Демобилизовался еще до победы, как приказ вышел – что рыбаков можно из армии отпускать, война тут на севере, считай, закончилась, а рыбка стране нужна. Был бы моложе, в тралфлот бы послали, а так, в рыбартель имени кого-то, ну мне даже лучше, не месяц в море болтаться, а день-два на мотоботе, и домой. Мужиков не хватало, так что дозволили мне экипаж семейный, как в старое время – сынок, Ингвар, простите, Игорек, весь в меня пошел, да и женщины мои подсобить умели, если надо.
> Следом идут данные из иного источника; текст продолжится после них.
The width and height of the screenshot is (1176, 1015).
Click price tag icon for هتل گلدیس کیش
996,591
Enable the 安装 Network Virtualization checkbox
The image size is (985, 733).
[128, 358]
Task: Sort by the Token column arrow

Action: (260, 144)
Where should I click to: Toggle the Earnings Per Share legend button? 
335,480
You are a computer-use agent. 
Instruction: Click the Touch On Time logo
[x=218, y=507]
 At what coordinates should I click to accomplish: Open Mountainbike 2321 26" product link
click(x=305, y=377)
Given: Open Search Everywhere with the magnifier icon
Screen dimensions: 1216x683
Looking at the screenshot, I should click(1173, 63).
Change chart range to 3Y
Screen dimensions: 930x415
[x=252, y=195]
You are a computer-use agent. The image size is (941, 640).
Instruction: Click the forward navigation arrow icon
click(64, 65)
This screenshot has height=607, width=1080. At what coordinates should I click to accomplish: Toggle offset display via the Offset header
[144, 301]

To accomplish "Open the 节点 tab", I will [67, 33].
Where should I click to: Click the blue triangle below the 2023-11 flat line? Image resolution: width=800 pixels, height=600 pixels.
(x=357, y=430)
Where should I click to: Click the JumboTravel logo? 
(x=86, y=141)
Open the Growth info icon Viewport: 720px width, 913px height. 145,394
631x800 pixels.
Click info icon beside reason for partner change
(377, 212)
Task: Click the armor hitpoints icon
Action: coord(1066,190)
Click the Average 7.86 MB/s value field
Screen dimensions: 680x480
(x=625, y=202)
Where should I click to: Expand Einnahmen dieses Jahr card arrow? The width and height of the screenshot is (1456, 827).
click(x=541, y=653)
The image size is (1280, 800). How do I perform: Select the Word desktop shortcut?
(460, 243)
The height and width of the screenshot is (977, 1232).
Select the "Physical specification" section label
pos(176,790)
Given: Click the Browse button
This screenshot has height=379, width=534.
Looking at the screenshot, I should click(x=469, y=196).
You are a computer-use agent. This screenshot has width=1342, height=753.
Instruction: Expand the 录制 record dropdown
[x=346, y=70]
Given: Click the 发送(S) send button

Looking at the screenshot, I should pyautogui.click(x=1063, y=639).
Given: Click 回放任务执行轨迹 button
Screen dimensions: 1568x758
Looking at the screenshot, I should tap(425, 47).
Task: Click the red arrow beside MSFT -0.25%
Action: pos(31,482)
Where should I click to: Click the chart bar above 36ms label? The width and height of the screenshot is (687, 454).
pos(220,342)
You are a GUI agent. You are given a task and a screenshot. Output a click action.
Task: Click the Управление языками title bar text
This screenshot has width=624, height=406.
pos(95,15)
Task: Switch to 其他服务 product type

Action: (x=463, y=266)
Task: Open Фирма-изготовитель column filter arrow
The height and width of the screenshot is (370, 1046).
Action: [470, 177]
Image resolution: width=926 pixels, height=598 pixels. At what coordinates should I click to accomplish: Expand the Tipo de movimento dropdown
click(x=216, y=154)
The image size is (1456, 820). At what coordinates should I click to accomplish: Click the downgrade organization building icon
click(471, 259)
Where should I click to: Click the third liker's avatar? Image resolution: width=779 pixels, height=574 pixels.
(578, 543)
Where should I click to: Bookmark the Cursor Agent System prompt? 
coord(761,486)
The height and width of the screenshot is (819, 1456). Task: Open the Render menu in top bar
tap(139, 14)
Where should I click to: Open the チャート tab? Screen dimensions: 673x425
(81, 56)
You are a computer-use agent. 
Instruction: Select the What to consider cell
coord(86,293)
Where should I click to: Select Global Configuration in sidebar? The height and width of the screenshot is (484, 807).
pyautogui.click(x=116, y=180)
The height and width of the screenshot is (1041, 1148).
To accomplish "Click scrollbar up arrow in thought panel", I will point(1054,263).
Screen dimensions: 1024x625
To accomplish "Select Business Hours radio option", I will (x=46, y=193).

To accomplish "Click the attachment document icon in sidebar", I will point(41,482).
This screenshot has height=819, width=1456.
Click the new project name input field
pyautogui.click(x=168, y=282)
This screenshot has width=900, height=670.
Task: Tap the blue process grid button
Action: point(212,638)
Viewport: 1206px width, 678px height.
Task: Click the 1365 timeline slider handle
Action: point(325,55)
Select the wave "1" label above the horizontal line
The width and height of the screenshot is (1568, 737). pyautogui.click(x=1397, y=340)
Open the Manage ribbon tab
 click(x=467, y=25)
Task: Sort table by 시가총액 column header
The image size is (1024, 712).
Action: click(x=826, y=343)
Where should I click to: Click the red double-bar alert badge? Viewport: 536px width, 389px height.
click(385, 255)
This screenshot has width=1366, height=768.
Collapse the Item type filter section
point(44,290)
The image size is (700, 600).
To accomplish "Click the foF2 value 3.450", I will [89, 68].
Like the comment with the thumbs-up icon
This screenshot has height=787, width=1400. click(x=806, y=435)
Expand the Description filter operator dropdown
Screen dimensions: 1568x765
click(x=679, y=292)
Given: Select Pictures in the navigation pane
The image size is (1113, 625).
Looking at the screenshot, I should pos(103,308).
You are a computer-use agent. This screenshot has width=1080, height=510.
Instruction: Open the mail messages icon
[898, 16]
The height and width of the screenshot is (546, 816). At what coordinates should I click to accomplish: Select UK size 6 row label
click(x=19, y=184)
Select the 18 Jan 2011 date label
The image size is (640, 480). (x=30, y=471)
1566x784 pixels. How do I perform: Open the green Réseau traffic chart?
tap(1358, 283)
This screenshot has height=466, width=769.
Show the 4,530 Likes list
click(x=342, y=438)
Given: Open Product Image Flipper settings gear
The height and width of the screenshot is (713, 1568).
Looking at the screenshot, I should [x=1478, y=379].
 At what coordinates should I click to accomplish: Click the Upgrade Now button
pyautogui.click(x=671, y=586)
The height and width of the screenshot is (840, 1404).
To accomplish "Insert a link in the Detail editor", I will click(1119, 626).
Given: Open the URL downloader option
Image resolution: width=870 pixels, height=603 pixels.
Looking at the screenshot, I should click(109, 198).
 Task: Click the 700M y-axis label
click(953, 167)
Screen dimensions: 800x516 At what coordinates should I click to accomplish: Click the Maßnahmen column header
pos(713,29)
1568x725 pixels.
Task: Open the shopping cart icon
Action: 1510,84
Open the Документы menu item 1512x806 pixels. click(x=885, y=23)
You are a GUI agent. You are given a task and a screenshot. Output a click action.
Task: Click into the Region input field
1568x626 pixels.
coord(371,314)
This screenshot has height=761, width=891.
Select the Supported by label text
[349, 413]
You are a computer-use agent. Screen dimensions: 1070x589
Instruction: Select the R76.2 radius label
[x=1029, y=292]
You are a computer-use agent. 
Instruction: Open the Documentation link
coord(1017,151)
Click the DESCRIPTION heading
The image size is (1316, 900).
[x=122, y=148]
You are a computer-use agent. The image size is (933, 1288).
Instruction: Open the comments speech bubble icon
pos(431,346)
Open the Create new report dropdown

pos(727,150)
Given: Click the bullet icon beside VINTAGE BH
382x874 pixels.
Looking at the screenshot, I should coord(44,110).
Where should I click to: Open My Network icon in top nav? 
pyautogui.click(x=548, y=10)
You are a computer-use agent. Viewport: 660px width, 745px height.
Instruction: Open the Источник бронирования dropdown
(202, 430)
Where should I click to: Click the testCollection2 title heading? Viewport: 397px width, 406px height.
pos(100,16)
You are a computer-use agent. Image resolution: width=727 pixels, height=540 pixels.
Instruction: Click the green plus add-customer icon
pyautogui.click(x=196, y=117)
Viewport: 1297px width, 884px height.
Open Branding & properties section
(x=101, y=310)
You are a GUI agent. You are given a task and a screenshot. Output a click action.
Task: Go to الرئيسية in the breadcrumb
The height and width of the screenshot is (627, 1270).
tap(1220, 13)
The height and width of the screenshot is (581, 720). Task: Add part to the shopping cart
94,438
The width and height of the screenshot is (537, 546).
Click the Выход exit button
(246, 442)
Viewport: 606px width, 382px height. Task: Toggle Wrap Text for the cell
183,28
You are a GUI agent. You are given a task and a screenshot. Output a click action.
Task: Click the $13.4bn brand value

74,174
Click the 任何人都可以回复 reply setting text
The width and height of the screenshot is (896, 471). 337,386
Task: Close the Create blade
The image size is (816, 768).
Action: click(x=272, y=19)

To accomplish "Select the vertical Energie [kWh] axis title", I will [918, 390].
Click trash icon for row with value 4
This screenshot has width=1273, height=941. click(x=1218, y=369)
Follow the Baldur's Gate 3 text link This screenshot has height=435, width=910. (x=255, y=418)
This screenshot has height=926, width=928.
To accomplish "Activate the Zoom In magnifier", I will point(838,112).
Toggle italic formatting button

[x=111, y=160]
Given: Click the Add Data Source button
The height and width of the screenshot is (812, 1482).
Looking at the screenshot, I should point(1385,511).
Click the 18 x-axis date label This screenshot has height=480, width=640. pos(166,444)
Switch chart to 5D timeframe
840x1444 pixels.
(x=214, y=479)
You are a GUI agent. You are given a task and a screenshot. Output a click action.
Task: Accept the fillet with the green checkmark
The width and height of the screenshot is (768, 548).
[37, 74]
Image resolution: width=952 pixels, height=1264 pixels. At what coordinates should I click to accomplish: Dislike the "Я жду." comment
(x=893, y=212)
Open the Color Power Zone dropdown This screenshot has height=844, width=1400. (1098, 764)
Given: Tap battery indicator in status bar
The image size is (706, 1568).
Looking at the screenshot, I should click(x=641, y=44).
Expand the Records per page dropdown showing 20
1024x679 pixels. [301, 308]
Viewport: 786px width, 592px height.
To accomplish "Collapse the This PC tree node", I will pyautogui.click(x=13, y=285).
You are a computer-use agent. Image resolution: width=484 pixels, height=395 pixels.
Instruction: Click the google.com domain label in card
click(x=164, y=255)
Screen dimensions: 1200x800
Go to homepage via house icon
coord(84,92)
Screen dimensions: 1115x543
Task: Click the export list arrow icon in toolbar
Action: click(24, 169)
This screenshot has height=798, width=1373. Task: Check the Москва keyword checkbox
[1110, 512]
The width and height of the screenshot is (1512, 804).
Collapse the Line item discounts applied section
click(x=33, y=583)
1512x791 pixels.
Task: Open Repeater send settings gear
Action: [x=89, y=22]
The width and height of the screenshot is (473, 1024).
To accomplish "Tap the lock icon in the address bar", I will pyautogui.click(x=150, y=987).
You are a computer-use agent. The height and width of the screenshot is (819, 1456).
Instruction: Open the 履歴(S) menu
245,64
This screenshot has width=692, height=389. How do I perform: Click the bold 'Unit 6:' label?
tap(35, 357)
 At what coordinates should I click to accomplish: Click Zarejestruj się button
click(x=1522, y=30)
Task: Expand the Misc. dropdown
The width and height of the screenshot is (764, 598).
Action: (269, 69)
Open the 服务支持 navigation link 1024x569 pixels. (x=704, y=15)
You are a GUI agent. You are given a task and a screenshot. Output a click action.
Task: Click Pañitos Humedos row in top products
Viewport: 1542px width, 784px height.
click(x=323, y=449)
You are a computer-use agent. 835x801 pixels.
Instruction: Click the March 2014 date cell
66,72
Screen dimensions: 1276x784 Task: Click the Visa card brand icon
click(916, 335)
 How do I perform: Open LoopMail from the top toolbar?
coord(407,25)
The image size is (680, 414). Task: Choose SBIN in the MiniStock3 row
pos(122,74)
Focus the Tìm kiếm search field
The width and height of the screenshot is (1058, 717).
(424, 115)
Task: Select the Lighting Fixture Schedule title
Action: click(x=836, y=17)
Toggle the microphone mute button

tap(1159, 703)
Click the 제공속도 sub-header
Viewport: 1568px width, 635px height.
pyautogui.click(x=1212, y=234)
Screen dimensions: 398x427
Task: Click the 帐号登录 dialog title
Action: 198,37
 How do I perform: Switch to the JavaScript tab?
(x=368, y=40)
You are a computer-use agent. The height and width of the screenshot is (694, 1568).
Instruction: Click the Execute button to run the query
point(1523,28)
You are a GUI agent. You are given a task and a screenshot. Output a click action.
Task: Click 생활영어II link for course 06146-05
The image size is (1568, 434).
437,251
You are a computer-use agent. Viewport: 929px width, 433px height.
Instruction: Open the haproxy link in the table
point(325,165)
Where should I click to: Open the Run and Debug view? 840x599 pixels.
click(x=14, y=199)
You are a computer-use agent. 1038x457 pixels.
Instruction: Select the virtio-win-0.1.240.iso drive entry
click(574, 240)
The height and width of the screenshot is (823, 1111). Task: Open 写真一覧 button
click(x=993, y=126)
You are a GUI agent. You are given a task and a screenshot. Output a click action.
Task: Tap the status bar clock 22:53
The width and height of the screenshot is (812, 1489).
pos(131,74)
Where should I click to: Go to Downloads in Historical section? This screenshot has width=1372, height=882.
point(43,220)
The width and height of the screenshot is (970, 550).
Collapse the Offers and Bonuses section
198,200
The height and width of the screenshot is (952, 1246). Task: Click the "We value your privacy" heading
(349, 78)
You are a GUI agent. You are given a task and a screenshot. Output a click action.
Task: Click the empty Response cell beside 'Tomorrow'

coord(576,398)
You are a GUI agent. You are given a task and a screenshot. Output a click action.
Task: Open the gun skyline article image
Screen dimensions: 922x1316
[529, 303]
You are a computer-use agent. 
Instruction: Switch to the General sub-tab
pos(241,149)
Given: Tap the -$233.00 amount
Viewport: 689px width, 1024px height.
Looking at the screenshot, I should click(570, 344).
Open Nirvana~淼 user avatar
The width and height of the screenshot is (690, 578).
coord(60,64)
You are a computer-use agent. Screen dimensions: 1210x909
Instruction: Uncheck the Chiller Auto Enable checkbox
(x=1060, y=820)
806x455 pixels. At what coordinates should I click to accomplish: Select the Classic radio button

Зачем на такое дело подписался, семью под статью подвел? А воли захотелось, гражданин следователь, понятно?! Вот не могу я, когда мне указывают, как жить, где, с кем, что делать – лишь то, что дозволено, а в сторону, ни-ни! Даже если дельно указывают – все равно плохо! Хочу, чтобы сам себе хозяин, самому за себя решать! Не могу – чтобы строем! Я ж потому нигде и не мог: на заводе, все по гудку, в деревне коллективизация – а в море никого над тобой нет, кроме Нептуна.
Да и что за дело-то, тьфу! Когда меня Лейв попросил. Фамилия Стремсхалль, норвежская, нам непривычная, мы все его просто Левой звали, ну кто ему рыбу сдавал. Меня попросил, наверное, затем, что знакомы были еще до войны. И что норвежцев ваши не то чтобы в море не выпускали, но с гораздо большим подозрением, всегда катера в районе крутились, смотрели, что делаешь, куда пошел. А к нам, русским, даже «бывшим», доверия было больше. Ну и разговоры с Левой вел, всякие – так что он знал, что для меня хорошая жизнь значит.
Я сначала подумал, контрабанда. Дело не то что привычное, но знакомое – приходилось и прежде пару раз этим заниматься. Главное, оплата хорошая, в британских фунтах, они в Норвегии у людей на руках оставались, потому их дозволено было в банке в Киркенесе на рубли менять. Груз в море принять, на берегу выгрузить, всего-то делов! Перед самым выходом узнал – что надо, оказывается, с подлодки людей принять! Ну а аванс уже взял – да и в душе заиграло, захотелось свое что-то сделать, не по указке! И близко ведь – меньше чем за день обернуться.